Título: Microsoft reage a piratas com Xbox
Autor: Rosa, João Luiz
Fonte: Valor Econômico, 10/11/2006, Empresas, p. B1

Imagine se nenhuma distribuidora de Hollywood estivesse no Brasil e os únicos filmes disponíveis fossem os trazidos diretamente pelo dono da sala de exibição ou, pior, as cópias piratas dos títulos de maior sucesso. É esta, praticamente, a situação vivida no país por uma indústria que mundialmente já movimenta mais dinheiro que o cinema: os videogames.

Existem pelo menos 1,2 milhão de consoles em funcionamento no Brasil, mas nenhum deles foi trazido pelo dono da marca. Toda a base foi importada por intermediários, nem sempre dentro da lei. Agora, no entanto, a Microsoft quer mudar esse quadro. Em 1º de dezembro, chega às lojas o Xbox 360, o video game de última geração da companhia. Trata-se da primeira entre as três grandes do setor a trazer o aparelho ao país. A Nintendo já chegou a produzir consoles no Brasil, numa parceria com a Gradiente, mas rompeu a aliança e partiu há quase quatro anos. A Sony nunca vendeu seus equipamentos no país.

"O que dificulta o modelo de negócio é a pirataria e a concorrência desleal de quem não paga todos os impostos", diz Milton Beck, diretor da divisão de jogos e entretenimento da Microsoft no Brasil.

A pirataria é uma velha conhecida do mercado de software. No ano passado, de cada 100 programas vendidos no mundo, 34 eram ilegais, o que ocasionou à indústria um prejuízo de US$ 34 bilhões, segundo pesquisa da Business Software Alliance (BSA), uma associação da indústria, e da consultoria IDC. O Brasil aparece em oitavo lugar entre os mercados com maiores perdas - US$ 766 milhões. Aqui, a pirataria respondeu por 64 em cada 100 programas.

O contrabando é o outro vilão. Sem a supervisão dos fabricantes, o varejo compra os produtos diretamente de distribuidores no exterior, com "várias tonalidades entre o legal e o ilegal", diz Beck. "Para fazer com que os produtos cheguem a preços mais acessíveis, existe desde a subavaliação da mercadoria até o contrabando puro."

O pano de fundo dessa história é a carga tributária. Juntando o IPI, o ICMS, o Imposto sobre Importação e o PIS/Cofins, os videogames desembarcam com um peso extra de 114%. Os preços ficam proibitivos para a maioria da população.

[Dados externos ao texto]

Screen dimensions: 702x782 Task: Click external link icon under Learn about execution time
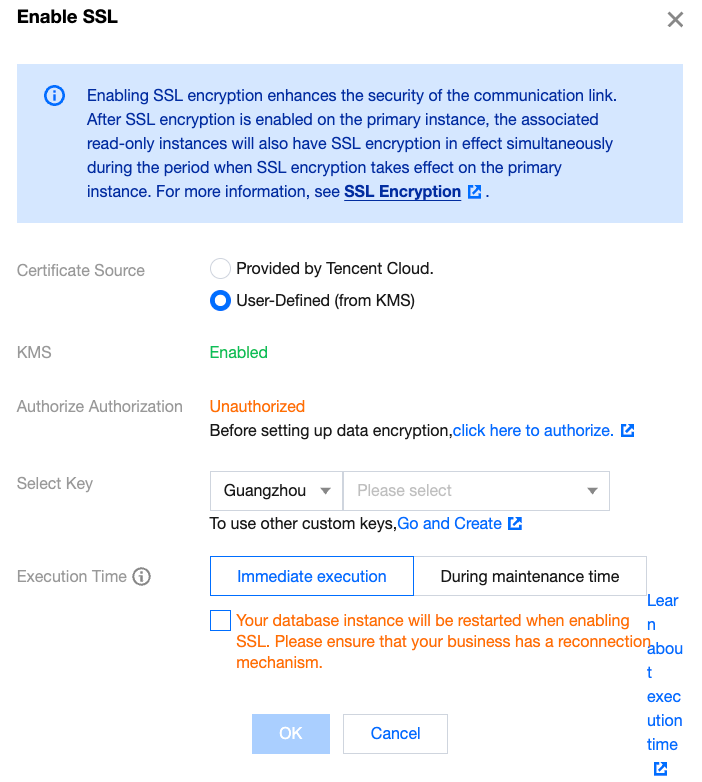tap(660, 768)
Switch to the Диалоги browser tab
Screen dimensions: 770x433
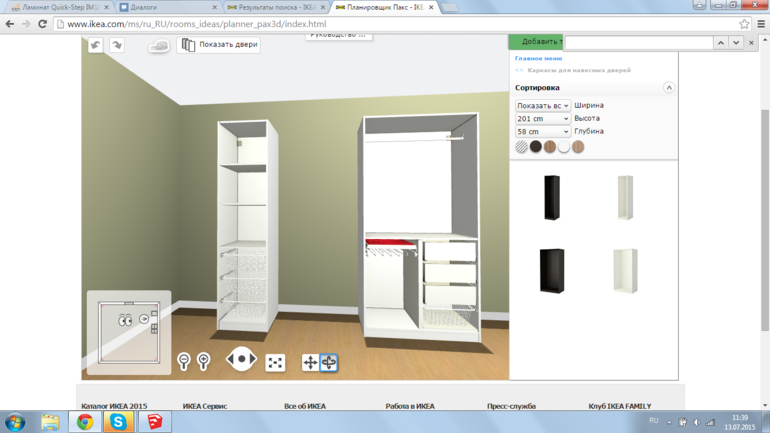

Na Microsoft, a orientação é superar essa barreira sem choramingar. "Imposto não se discute, paga-se", diz Beck. Na indústria, porém, as reclamações sobre a carga tributária são comuns e sua redução, uma reivindicação básica. É uma situação parecida com a do setor de computadores, que durante anos defendeu a redução de impostos, sem sucesso. Nos últimos 12 meses, com a isenção de tributos como PIS e Cofins e o dólar estável, o preço médio dos PCs caiu 17% e as vendas explodiram: foram 3,6 milhões de máquinas vendidas no primeiro semestre, 43% acima do movimento em 2005, segundo a consultoria IT Data.

Sem esse benefício nos videogames, a Microsoft está lançando o Xbox 360 a R$ 2.999 em um pacote que inclui o console e três jogos. Os games avulsos sairão por R$ 159. "Foi o máximo que conseguimos", diz Beck. Mesmo assim, a empresa sabe que o preço é alto e, por isso, está direcionando as vendas ao consumidor mais abastado. Para comparar, na Amazon o público americano pode comprar o aparelho por preços entre R$ 642 e R$ 856, em valores convertidos pelo dólar de ontem.

Não será fácil para a Microsoft convencer o usuário de que vale a pena pagar mais para obter vantagens como manual em português, garantia e assistência técnica. O que está em jogo é a cultura, já cristalizada, de que a propriedade intelectual vale pouco e não precisa ser remunerada, o que fere uma das bases da indústria de jogos.

Enquanto o custo de produção dos consoles cai, o de desenvolvimento dos softwares dá saltos sucessivos. "A produção dos games mais sofisticados já chegam a US$ 50 milhões", diz Beck.

É um negócio arriscado, mas potencialmente lucrativo. Em 2005, no lançamento do jogo Halo 2 para Xbox foram vendidas 2,9 milhões de unidades do game, o equivalente a US$ 150 milhões em um único dia. E isso só nos Estados Unidos e no Canadá.

No Brasil, o cenário é mais modesto, mas a Microsoft está confiante: mesmo sem vender oficialmente um único console no país até agora, o Brasil já é o oitavo do mundo entre os que mais acessam o site do Xbox.